▶ _Problem requirements_:
Each record must be written out again exactly. Skip any picture it contains.

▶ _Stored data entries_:
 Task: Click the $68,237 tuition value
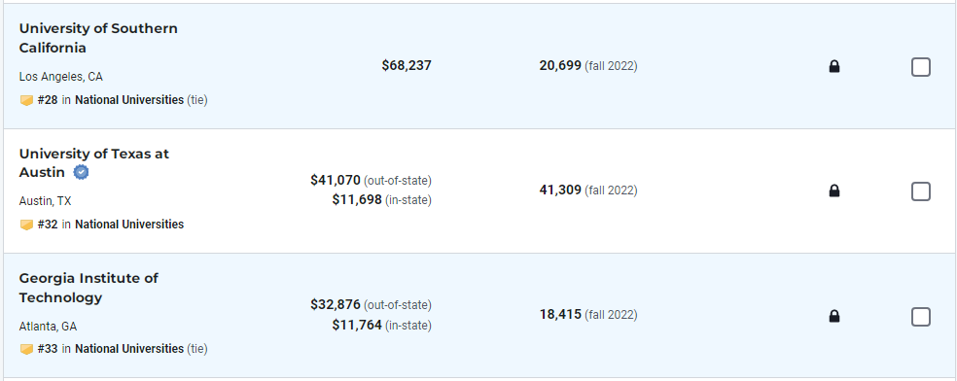407,65
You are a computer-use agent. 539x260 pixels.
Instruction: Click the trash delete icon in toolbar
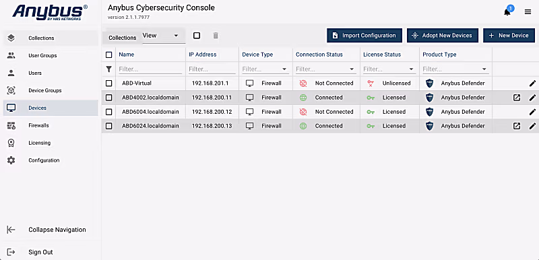point(216,36)
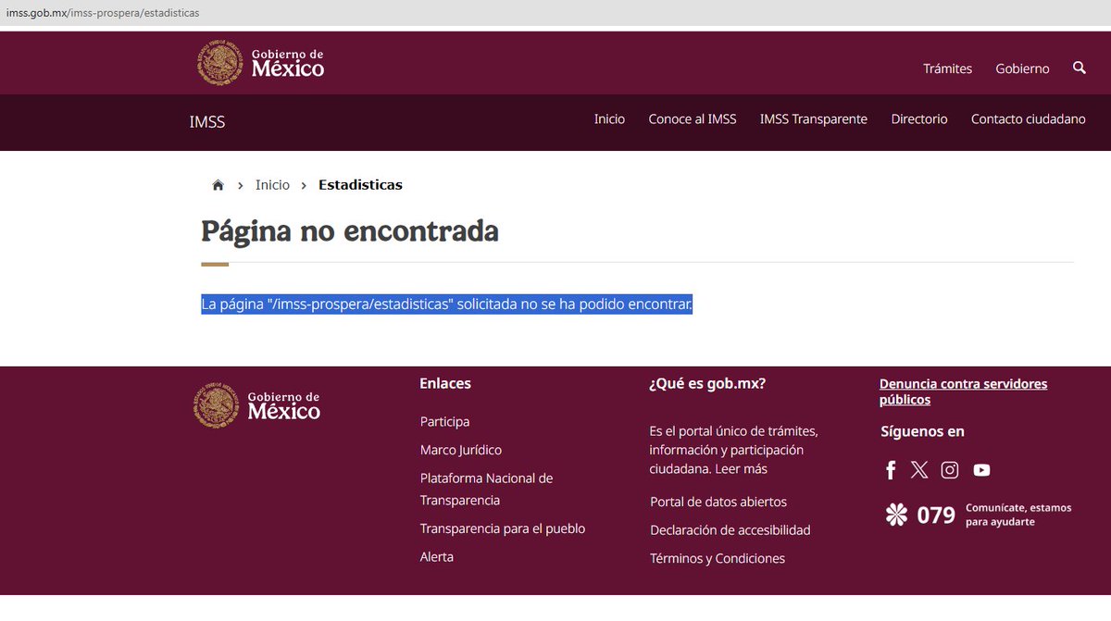Click the home icon in the breadcrumb
Viewport: 1111px width, 621px height.
(x=218, y=184)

▶ _Written reply_:
 Task: Click the $68,237 tuition value
407,65
You are a computer-use agent. 539x260 pixels.
Instruction: Click the trash delete icon in toolbar
point(216,36)
Click the home icon in the breadcrumb
Viewport: 1111px width, 621px height.
(x=218, y=184)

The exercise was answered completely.